### Yazılı talimat 1
Kayısı haberinde "Elazığ TSO olarak" ifadesinden "MALATYA KAYISISI MARKASI.." ifadesine kadar olan bölümü aynen aktarın.
### Yazılı talimat 2
Kayısı haberine göre Elazığ Ticaret ve Sanayi Odası'nın başkanı kimdir?
### Yazılı talimat 3
Malatya kayısısı markası tartışmasını anlatan haberi, son cümlesinden sonrasını yazarak sürdürün.

### Kaynak belge
◆ ◆ ◆ ◆ ◆

Elazığ TSO olarak amaçlarının Baskil coğrafyasında üretilen kaysıların farkını ortaya koymak ve Malatya kayısı ile anılmasının yanlışlığına dikkat çekmek olduğunu aktaran Elazığ TSO Başkanı İdris Alan, "Amacımız Baskil kayısısının marka değerini ortaya koymaktır" dedi. Bazı Elazığ ve Kahramanmaraş milletvekillerinin ‘Malatya Kayısısı’ adını tartışmaya açmaları, kendilerine pay çıkarma çabalarına CHP Malatya Milletvekili Veli Ağbaba karşı çıkarak, “Bizim rakibimiz Baskil değil, Elbistan değil. Bizim rakibimiz Özbekistan, İran gibi ülkeler.” dedi. Malatya Turgut Özal Üniversitesi Rektör Yardımcısı ve Ziraat Fakültesi eski dekanı Orhan Gündüz ise, “Bunu tartışmaya açmak gaflet değilse cehalettir.” diye açıklama yaptı.
ELAZIĞ'IN DERDİ ŞİMDİ DE MALATYA KAYISISI MARKASI..
Elazığ Ticaret ve Sanayi Odası Başkanı İdris Alan, MHP Milletvekili Semih Işıkver’in, Baskil ilçesinde yetişen kayısının ‘Malatya Kayısısı’ adıyla tanıtılmasının yanlışlığını gündeme getirmesinin ardından açıklamalarda bulundu.

◆ ◆ ◆ ◆ ◆

### Mevcut veriler
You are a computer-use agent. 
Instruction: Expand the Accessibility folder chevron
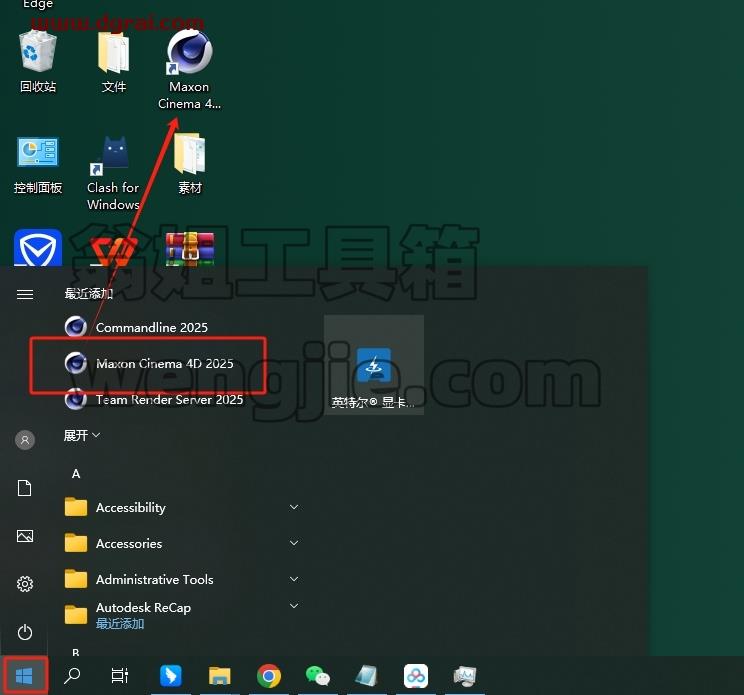point(294,507)
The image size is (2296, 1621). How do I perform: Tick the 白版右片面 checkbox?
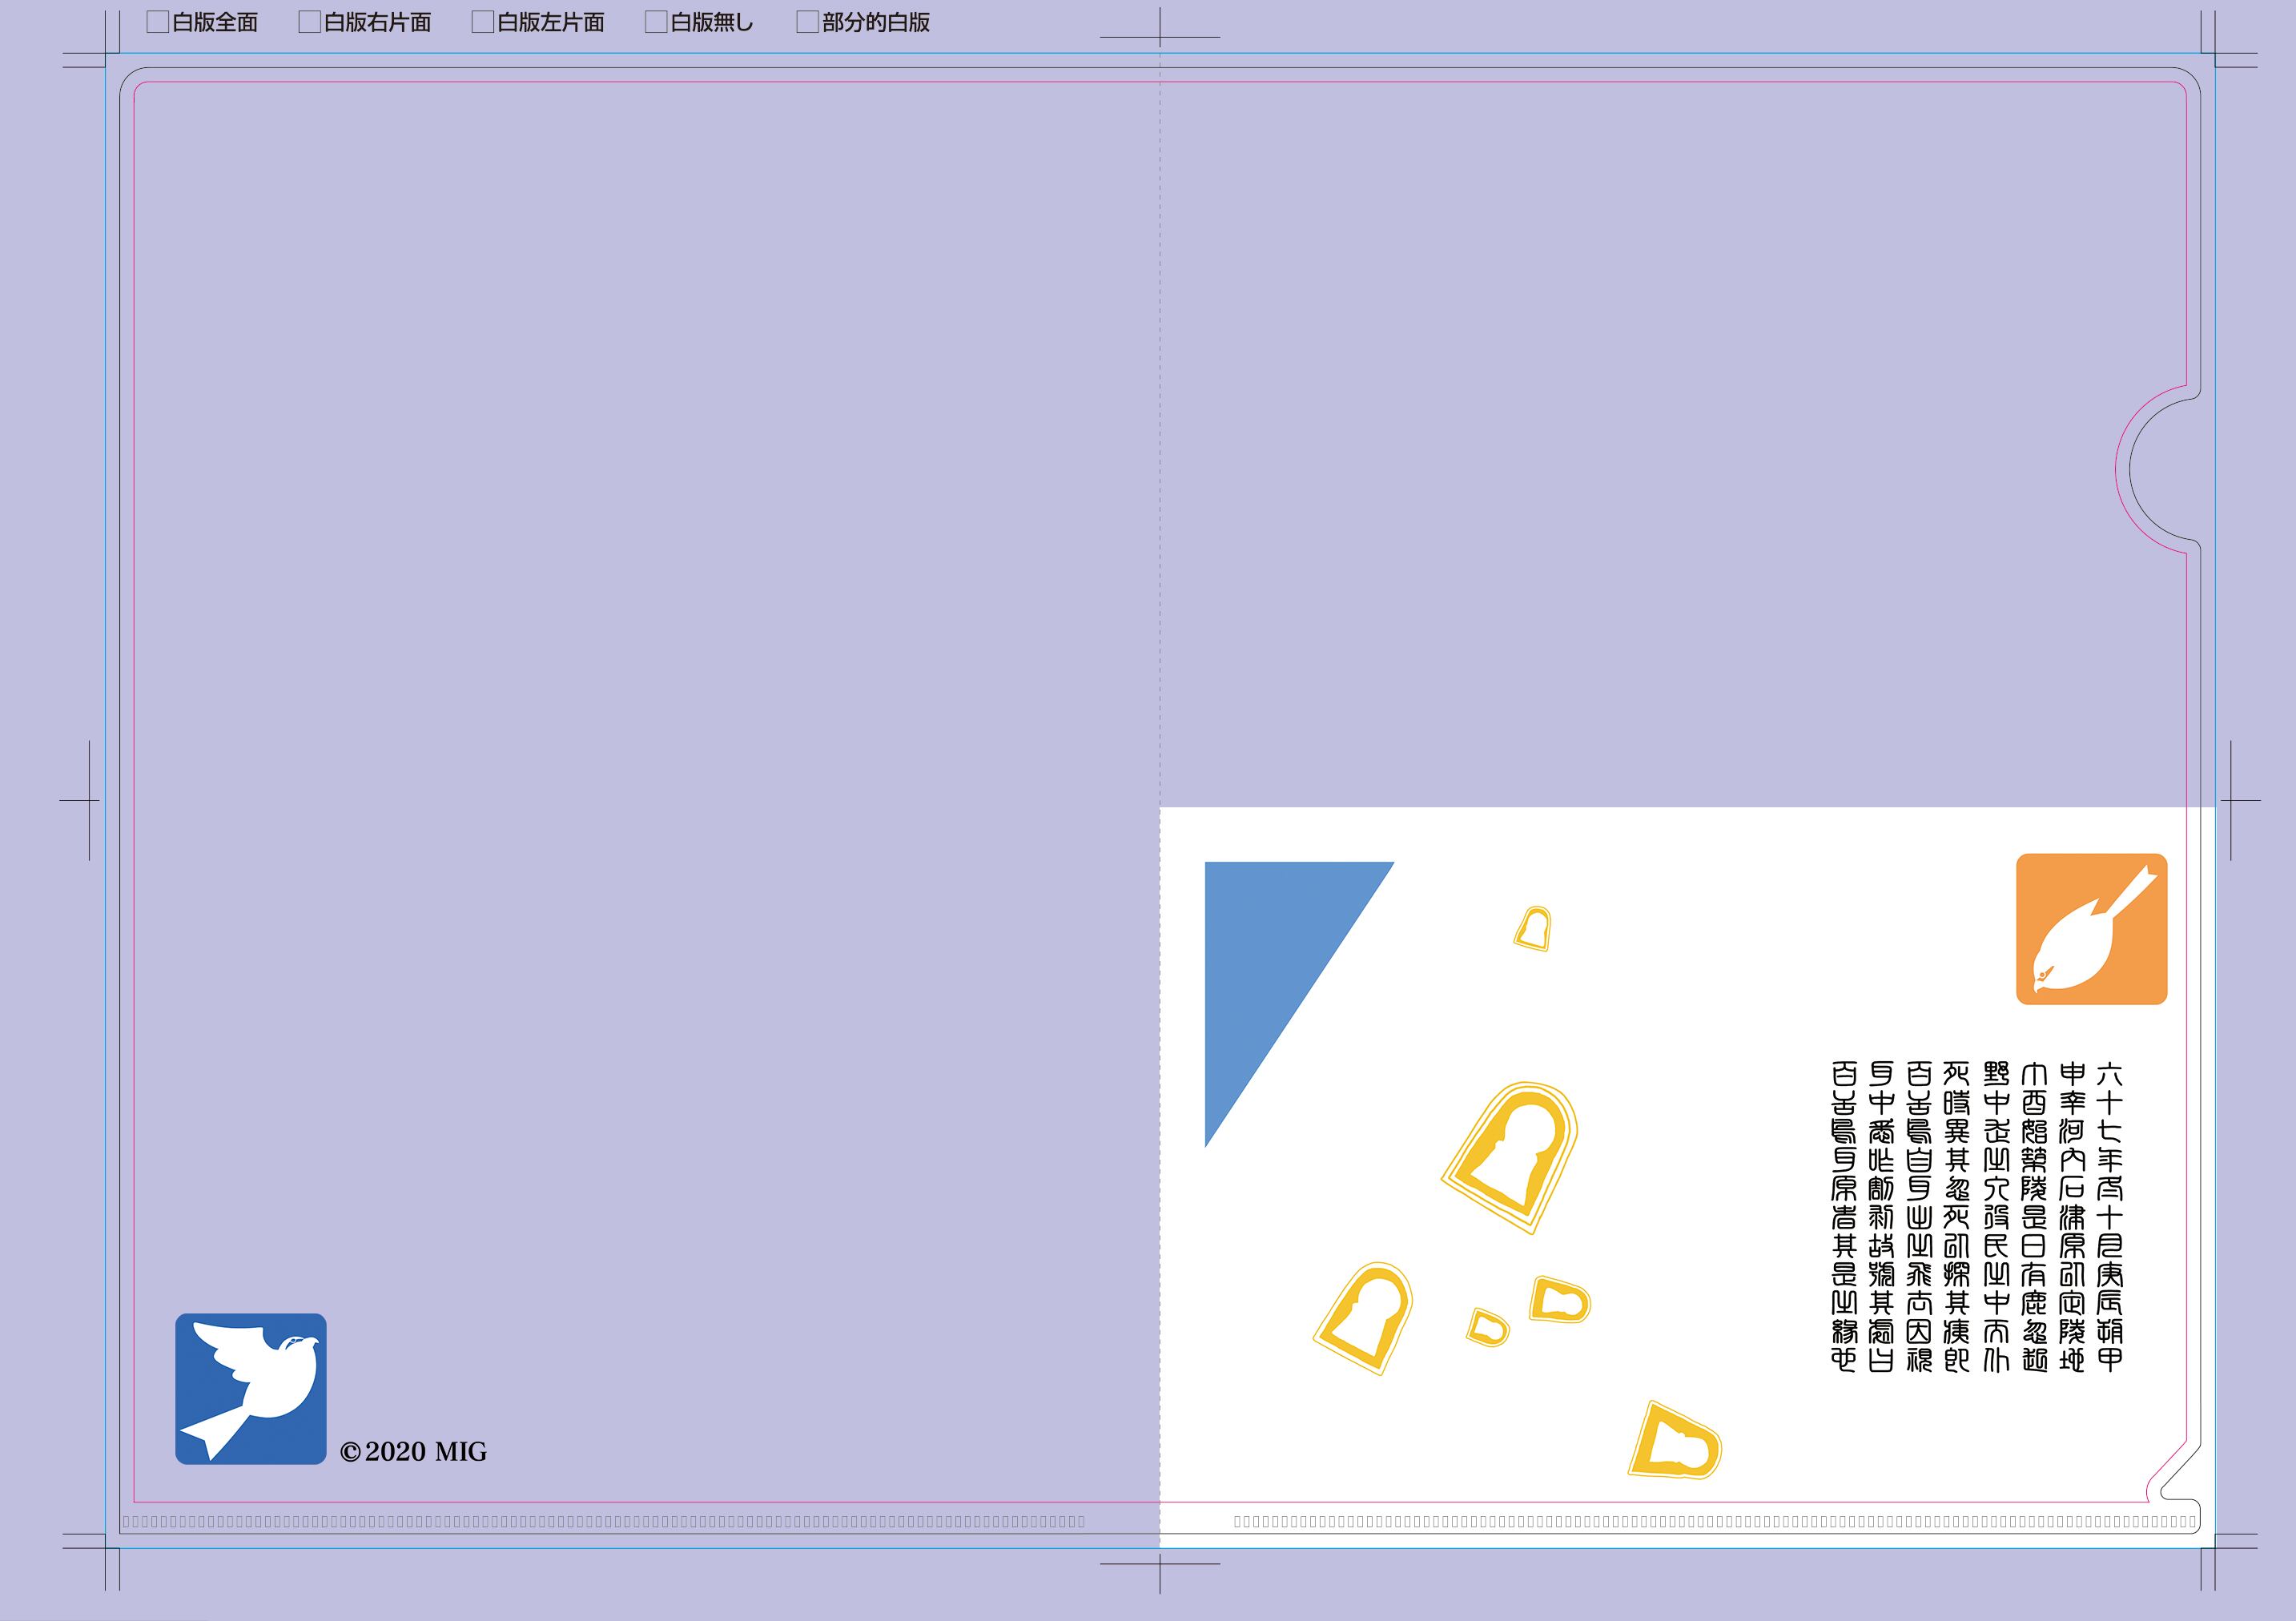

◆ ◆ ◆ ◆ ◆

### Yazılı cevap 1
Elazığ TSO olarak amaçlarının Baskil coğrafyasında üretilen kaysıların farkını ortaya koymak ve Malatya kayısı ile anılmasının yanlışlığına dikkat çekmek olduğunu aktaran Elazığ TSO Başkanı İdris Alan, "Amacımız Baskil kayısısının marka değerini ortaya koymaktır" dedi. Bazı Elazığ ve Kahramanmaraş milletvekillerinin ‘Malatya Kayısısı’ adını tartışmaya açmaları, kendilerine pay çıkarma çabalarına CHP Malatya Milletvekili Veli Ağbaba karşı çıkarak, “Bizim rakibimiz Baskil değil, Elbistan değil. Bizim rakibimiz Özbekistan, İran gibi ülkeler.” dedi. Malatya Turgut Özal Üniversitesi Rektör Yardımcısı ve Ziraat Fakültesi eski dekanı Orhan Gündüz ise, “Bunu tartışmaya açmak gaflet değilse cehalettir.” diye açıklama yaptı.
ELAZIĞ'IN DERDİ ŞİMDİ DE MALATYA KAYISISI MARKASI..

### Yazılı cevap 2
Elazığ Ticaret ve Sanayi Odası'nın başkanı İdris Alan'dır.

### Yazılı cevap 3
Başkan Alan, "Bilindiği gibi Baskil sınırları içinde yetiştirilen ve kendine has tadı, aroması ve şekeri olan Baskil kayısımız, Malatya Kayısısı olarak ülke ve dünya piyasasında satılmakta ve Baskil yöresinin kayısısı da bu marka ile pazarlanmaktadır. 2023 depreminde birlikte Malatya Kayısı Borsası’nın yıkılması sonrası kayısı borsasının Baskil’de kurulmasını önerdik ve bu tarihte Etak’ı kurmaya başladık. Üreticilerimizle yaptığımız istişareler sonucu ilçemizde üretilen ürünlerin işlenip, paketlendikten sonra ‘Baskil Kayısısı’ markası ile pazarlanması amacıyla Elazığ Tarımsal Kalkınma Kooperatifi’nin (ETAK) kurulmasını sağladık. 3 bin 500 metrekare alan üzerine kurulan tesis hem istihdam oluşturması hem de bölgede üretilen kayısıların değerinden alınmasını sağladı" diye konuştu.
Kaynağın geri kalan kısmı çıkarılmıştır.